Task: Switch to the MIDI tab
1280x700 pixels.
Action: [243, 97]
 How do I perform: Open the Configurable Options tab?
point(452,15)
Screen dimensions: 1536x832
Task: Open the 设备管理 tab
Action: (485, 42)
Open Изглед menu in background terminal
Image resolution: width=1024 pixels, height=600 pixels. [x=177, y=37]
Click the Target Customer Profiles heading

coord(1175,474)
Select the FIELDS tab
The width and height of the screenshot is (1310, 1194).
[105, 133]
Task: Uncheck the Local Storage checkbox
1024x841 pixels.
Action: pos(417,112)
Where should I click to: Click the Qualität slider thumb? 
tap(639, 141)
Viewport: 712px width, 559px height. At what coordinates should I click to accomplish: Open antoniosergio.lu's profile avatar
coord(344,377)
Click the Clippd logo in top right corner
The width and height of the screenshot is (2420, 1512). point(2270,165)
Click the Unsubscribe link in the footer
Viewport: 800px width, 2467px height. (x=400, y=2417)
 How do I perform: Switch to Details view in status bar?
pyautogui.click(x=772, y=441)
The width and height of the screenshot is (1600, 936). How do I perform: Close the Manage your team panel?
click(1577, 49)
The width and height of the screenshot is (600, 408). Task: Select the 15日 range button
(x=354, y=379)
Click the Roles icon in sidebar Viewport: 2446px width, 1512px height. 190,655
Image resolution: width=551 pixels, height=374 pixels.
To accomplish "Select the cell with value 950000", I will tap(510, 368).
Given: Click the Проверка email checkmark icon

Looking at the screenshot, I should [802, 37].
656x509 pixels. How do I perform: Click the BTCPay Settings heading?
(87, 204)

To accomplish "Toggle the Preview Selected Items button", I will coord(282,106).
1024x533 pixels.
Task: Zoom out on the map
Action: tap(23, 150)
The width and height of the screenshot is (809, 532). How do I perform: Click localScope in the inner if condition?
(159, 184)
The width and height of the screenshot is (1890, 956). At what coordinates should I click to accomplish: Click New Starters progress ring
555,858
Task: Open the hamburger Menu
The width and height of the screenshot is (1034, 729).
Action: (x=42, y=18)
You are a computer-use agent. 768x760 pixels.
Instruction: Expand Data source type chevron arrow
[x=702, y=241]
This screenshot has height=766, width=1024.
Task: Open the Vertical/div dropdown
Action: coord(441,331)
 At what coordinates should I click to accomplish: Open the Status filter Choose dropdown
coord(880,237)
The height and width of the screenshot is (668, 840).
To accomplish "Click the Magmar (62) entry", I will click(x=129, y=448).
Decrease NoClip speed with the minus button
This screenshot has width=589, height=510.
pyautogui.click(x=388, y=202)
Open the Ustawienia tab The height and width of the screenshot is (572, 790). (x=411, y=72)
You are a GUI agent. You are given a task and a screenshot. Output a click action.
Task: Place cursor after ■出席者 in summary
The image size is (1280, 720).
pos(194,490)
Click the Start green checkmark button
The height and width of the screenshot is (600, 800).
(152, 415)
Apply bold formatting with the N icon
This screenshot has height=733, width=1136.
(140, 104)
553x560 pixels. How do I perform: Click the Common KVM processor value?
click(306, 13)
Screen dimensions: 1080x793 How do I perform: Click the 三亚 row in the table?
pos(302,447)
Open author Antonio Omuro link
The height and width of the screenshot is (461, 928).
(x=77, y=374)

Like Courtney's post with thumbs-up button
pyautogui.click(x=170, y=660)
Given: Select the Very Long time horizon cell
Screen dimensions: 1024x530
====
Exercise directions: When a line in the listing includes the word "cell", report that line in full.

Response:
To accomplish "Select the cell with value 950000", I will tap(510, 368).
Given: Select the Very Long time horizon cell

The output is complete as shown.